Review and analysis of clinical trials of selective RET inhibitors for the treatment of thyroid cancer

The global incidence of thyroid cancer has increased significantly, and patients with advanced, recurrent, or radioiodine-refractory disease face a severe shortage of effective treatment options. The RET proto-oncogene serves as a key driver in the development of thyroid cancer, and its alterations are closely associated with highly aggressive tumor subtypes. Although the emergence of highly selective RET inhibitors (such as selpercatinib and pralsetinib) has revolutionized the treatment landscape, their complete clinical development pathway, rational combination strategies, and future research priorities still require systematic clarification. Understanding the development trends of these drugs is important for guiding clinical decision-making, optimizing trial design, and accelerating new drug development. We searched 16 clinical trial registries, and identified 18 studies registered up to 21 March 2025. Our analysis revealed that among the 18 eligible trials, the majority were Phase 1/2 studies. Selpercatinib and pralsetinib are the most frequently studied RET inhibitors.

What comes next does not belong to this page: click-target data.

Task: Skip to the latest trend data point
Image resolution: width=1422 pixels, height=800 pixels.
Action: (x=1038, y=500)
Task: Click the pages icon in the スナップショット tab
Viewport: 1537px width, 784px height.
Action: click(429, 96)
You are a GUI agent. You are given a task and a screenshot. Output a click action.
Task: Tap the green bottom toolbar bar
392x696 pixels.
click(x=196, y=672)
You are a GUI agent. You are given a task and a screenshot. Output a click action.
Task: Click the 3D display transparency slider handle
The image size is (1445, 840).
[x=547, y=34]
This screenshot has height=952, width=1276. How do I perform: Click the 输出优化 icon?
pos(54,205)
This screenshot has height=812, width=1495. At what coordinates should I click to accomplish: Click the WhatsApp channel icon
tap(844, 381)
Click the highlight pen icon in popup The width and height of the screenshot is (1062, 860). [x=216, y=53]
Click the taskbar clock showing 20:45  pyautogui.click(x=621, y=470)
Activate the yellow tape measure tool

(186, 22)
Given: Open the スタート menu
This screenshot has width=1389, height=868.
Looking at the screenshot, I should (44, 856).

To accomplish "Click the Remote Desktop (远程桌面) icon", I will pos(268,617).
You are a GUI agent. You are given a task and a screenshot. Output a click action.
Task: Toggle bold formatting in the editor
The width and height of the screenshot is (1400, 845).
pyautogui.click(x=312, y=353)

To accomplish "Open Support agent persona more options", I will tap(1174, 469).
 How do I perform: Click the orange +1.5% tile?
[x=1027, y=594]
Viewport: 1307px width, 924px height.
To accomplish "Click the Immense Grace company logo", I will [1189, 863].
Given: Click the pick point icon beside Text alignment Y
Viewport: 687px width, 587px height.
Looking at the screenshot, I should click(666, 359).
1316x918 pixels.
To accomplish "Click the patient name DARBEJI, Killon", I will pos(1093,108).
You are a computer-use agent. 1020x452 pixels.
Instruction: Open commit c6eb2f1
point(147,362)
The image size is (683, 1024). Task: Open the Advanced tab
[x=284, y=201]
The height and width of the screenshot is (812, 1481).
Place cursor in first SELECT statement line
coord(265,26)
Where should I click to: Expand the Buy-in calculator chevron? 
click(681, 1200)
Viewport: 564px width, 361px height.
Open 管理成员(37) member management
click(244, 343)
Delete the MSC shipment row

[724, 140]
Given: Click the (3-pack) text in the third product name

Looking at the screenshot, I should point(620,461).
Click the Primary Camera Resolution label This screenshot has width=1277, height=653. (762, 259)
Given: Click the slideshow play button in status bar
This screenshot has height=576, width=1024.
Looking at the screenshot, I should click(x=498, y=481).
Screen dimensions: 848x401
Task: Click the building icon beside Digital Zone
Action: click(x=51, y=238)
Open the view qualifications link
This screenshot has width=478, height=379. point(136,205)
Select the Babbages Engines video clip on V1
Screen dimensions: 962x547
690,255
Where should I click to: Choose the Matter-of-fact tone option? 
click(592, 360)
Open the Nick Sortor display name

Notably, research on next-generation RET inhibitors as monotherapy approaches (e.g., LOXO-260, enbezotinib, SY-5007 and TY-1091) is currently underway. Additionally, combination regimens incorporating these inhibitors with agents such as ¹³¹I, recombinant human thyroid-stimulating hormone (rhTSH), and anti-programmed cell death protein 1 (anti-PD-1) antibodies are becoming an increasingly important area of investigation. While selective RET inhibitors have demonstrated therapeutic potential, concerns regarding drug resistance and toxicity persist. Therefore, future strategies should prioritize the development of next-generation inhibitors and the optimization of combination regimens to improve outcomes for RET-altered thyroid cancer patients.

Introduction

Thyroid cancer is the most common malignant tumor of the endocrine system, and its global incidence rate continues to rise significantly. It ranked as the seventh most common cancer globally in 2024 and is projected to rank fourth worldwide in the future (1–3). Although thyroid cancer generally has a favorable prognosis, its management faces significant limitations. For patients with advanced, radioiodine-refractory differentiated thyroid cancer (DTC) and medullary thyroid cancer (MTC) harboring specific genetic alterations such as RET mutations, conventional therapies yield suboptimal outcomes. Surgical intervention is often inadequate for eradicating metastatic disease (4), whereas radioiodine therapy fails due to tumor cell dedifferentiation, ultimately necessitating a shift to palliative treatment goals. However, the clinical application of these approved multi-kinase inhibitors (e.g., sorafenib, lenvatinib, vandetanib, and cabozantinib) is significantly constrained by off-target effects. First, the inhibition of targets like VEGFR causes substantial dose-limiting toxicities, often leading to treatment discontinuation. Furthermore, their pharmacodynamic action against VEGFR is stronger than against RET, and they show insufficient activity against key resistance mutations such as RET V804. These limitations ultimately restrict their overall efficacy (5).

A comprehensive analysis of the molecular mechanisms underlying thyroid cancer revealed that the RET proto-oncogene is a central driver of its development. RET gene rearrangements and somatic mutations are common genetic events in thyroid cancer and are closely associated with tumor development and exhibit characteristic distributions: approximately 25% of hereditary MTC cases harbor RET germline activating mutations (associated with MEN 2A/B), and approximately 45% of sporadic MTC cases carry RET somatic mutations. In differentiated thyroid cancer, RET gene fusions account for approximately 6–10% of papillary thyroid cancer (PTC) cases and 6% of poorly differentiated thyroid cancer (PDTC) cases but are rare in anaplastic thyroid cancer (ATC) cases. The prevalence of RET fusions is greater in radiation-induced thyroid cancer (approximately 60–80%) (6–11). These high-frequency and characteristic RET mutations clearly indicate their key value as therapeutic targets. Abnormal activation of RET (via mechanisms such as gene rearrangements or point mutations) can activate key downstream signaling pathways such as the RAS/MAPK and PI3K/AKT pathways, driving tumor cell proliferation, survival, invasion, angiogenesis, and metastasis (12). Clinical data indicate that, compared with RAS-mutated patients, RET-driven tumors are more aggressive; more likely to exhibit extrathyroid extension, multifocality, and distant metastasis; and a poorer prognosis (13). The central oncogenic role of RET in thyroid cancer, its association with unfavorable prognosis, and the limitations of multi-kinase inhibitor therapy collectively establish a powerful rationale for drug development. This, in turn, creates a compelling clinical need for highly selective and potent RET inhibitors.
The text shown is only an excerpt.